I will probably post a tip on using Markdown tomorrow :-) time to get some sleep for me.

I have no idea what you are talking about, oh taken one, LOL.
My math horizon is very limited and I just throw everything that looks good together by trial&error :)

Hats off, at least now I know whom to pester when I get stuck evil grin

Oh no... and 'taken one' is my nickname now, oh smith of tinkering? Also, what you don't realise is that I put together these algorithms by trial and error considering MY limited math horizon.

What don't you understand? A pathtracer is just a raytracer but you repeat more trials and average the RGB between them, changing something each time (for example light position for soft shadows, shadows with a nice, accurate, blur).

honestly, it would be great if we could get a render such as on the website working on microstudio. My maths ability is kind of limited too lol.

Does smallpt stand for small pathtracer? As in a small amount of code for rendering a pathtracer. Pathtracing luckily isn't largely more complicated than raytracing, which you already made a project for, as all you do is realistically just randomise the lighting. Reflections would be a bit more difficult though.

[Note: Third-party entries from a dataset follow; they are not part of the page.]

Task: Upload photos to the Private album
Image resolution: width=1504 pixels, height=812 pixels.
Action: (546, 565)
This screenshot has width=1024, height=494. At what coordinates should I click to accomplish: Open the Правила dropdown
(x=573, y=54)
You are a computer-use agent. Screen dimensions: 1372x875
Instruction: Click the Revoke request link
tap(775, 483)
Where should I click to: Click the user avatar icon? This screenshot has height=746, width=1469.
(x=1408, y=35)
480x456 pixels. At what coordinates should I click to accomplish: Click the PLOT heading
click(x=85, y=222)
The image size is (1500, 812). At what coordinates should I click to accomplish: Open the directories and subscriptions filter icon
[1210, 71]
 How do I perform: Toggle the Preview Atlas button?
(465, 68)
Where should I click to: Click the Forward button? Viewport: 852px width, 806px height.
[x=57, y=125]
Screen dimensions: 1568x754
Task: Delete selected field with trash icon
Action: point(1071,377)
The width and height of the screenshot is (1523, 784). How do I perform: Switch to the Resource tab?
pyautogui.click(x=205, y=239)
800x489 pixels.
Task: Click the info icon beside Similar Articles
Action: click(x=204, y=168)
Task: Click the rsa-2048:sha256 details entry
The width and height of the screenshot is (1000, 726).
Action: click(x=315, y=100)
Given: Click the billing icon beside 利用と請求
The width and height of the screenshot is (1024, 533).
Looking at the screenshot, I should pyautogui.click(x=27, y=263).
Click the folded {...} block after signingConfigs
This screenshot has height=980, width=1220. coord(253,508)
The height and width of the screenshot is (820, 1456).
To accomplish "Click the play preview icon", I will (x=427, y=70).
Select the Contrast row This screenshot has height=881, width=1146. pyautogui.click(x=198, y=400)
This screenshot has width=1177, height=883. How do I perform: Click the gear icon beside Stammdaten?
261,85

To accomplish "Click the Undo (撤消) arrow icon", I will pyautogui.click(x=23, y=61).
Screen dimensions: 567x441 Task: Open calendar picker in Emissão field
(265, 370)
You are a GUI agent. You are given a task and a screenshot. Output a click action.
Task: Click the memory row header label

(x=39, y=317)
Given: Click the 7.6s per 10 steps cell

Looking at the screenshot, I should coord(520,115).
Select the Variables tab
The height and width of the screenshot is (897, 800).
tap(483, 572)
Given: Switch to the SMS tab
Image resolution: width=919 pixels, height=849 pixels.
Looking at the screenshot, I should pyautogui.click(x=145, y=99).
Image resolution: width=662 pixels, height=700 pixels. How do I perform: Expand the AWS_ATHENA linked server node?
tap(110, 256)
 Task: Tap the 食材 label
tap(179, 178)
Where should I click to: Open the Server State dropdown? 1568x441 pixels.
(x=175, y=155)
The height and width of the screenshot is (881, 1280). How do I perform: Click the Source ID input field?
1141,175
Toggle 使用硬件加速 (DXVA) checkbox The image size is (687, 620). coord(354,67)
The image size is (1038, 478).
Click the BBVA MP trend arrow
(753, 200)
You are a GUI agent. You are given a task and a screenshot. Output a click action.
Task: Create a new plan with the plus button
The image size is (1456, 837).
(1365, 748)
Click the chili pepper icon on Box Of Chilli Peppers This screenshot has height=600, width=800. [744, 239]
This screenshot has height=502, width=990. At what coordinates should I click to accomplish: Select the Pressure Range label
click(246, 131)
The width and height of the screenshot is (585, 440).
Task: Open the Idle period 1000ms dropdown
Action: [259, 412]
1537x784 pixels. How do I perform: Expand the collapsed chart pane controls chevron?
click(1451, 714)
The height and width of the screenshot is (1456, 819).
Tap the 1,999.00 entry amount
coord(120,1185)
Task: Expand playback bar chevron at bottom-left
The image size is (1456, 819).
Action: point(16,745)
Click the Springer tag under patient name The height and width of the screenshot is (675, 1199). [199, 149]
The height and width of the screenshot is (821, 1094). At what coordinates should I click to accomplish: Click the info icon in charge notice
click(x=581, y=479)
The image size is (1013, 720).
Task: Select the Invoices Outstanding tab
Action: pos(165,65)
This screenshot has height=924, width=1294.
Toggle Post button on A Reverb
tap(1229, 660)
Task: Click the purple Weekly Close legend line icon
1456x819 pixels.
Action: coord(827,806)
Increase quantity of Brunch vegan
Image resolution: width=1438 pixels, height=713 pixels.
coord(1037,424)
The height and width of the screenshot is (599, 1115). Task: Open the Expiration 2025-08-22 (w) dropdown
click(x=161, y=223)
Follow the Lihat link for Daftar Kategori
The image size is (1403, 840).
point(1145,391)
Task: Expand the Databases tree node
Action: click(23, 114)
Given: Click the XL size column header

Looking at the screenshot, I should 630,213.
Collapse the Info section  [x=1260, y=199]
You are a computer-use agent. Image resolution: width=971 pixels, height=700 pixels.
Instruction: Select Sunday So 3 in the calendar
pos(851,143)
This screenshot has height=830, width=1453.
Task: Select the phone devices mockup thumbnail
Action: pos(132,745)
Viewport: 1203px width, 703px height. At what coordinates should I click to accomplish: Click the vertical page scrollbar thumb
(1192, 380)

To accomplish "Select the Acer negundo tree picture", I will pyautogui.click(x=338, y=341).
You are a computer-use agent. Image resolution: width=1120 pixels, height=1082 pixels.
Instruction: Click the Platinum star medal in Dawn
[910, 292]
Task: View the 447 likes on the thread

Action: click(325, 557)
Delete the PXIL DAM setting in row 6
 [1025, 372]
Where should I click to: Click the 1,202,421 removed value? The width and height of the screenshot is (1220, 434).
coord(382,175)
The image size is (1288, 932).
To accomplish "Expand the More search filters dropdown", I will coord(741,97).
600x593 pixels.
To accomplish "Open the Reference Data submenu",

I know this was posted a long time ago, but:

Smallpt is written in C++, a language that compiles to WebAssembly. Therefore, it's probably possible to modify the C++ code to interface with the MicroStudio canvas, compile it to WASM, and load it with JavaScript. There's also a JavaScript port of it, but that would be slower. However, it seems that it's not possible to get high-quality images quickly. These renderings of the Cornell box (images from kevinbeason.com) took 13 and 63 seconds respectively, probably in native machine code:

There's also this fast WASM raytracer by Simon Niklaus.